··· AVAILABLE DATA

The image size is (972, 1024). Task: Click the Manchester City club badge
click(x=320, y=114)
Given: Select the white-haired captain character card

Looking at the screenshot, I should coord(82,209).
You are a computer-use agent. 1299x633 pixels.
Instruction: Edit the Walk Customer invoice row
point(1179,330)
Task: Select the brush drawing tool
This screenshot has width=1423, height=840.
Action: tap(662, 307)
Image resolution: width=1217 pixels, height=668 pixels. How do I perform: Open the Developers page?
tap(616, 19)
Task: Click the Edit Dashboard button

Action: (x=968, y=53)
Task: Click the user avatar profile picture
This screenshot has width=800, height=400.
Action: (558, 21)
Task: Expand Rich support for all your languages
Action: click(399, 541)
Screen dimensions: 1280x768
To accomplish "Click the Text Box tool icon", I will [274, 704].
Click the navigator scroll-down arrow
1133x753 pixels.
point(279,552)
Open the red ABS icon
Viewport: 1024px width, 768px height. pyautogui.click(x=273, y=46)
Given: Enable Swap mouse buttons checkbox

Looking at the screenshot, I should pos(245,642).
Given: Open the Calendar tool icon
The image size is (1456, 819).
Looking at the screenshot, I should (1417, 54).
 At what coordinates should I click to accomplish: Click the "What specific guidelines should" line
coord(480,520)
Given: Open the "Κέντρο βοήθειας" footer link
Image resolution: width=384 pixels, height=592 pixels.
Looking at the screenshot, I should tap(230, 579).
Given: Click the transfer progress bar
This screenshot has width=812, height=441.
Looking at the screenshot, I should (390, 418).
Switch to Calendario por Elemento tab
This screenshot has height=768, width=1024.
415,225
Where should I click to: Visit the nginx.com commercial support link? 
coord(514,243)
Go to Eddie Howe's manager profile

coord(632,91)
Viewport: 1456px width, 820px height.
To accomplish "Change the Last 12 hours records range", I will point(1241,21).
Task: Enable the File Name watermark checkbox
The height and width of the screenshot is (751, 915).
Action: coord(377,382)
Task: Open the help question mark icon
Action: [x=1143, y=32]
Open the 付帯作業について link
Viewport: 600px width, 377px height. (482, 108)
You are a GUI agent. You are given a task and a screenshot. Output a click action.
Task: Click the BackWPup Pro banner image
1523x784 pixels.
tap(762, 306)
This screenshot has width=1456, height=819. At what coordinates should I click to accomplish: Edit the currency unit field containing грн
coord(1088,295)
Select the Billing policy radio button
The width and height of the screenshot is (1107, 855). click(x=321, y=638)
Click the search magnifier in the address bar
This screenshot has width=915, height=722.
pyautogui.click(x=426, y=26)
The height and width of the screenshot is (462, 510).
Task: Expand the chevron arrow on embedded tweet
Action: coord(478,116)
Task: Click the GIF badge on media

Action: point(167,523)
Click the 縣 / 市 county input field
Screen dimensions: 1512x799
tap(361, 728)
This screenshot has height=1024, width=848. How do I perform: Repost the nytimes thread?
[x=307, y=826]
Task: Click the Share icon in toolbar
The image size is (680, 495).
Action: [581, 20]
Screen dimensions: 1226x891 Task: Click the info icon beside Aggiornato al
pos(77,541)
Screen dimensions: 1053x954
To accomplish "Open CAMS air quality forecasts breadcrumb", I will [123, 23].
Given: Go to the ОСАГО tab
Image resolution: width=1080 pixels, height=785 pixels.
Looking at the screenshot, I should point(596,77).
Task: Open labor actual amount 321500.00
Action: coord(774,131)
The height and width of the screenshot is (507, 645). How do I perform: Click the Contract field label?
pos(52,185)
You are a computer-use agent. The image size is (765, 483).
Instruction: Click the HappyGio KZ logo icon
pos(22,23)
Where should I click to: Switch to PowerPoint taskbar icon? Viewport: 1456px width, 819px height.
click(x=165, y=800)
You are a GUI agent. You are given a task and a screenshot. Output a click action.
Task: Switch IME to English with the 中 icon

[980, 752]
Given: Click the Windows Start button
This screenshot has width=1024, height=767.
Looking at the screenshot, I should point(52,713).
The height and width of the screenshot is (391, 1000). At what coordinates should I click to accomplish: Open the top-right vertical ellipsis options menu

······

* STATED EXERCISE *
Repeat the data verbatim, starting at the line that contains "This screenshot has height=1024, width=848." and continuing through the final line of the data, with both ends included.

* THE OUTPUT *
This screenshot has height=1024, width=848. How do I perform: Repost the nytimes thread?
[x=307, y=826]
Task: Click the Share icon in toolbar
The image size is (680, 495).
Action: [581, 20]
Screen dimensions: 1226x891 Task: Click the info icon beside Aggiornato al
pos(77,541)
Screen dimensions: 1053x954
To accomplish "Open CAMS air quality forecasts breadcrumb", I will [123, 23].
Given: Go to the ОСАГО tab
Image resolution: width=1080 pixels, height=785 pixels.
Looking at the screenshot, I should point(596,77).
Task: Open labor actual amount 321500.00
Action: coord(774,131)
The height and width of the screenshot is (507, 645). How do I perform: Click the Contract field label?
pos(52,185)
You are a computer-use agent. The image size is (765, 483).
Instruction: Click the HappyGio KZ logo icon
pos(22,23)
Where should I click to: Switch to PowerPoint taskbar icon? Viewport: 1456px width, 819px height.
click(x=165, y=800)
You are a GUI agent. You are given a task and a screenshot. Output a click action.
Task: Switch IME to English with the 中 icon

[980, 752]
Given: Click the Windows Start button
This screenshot has width=1024, height=767.
Looking at the screenshot, I should point(52,713).
The height and width of the screenshot is (391, 1000). At what coordinates should I click to accomplish: Open the top-right vertical ellipsis options menu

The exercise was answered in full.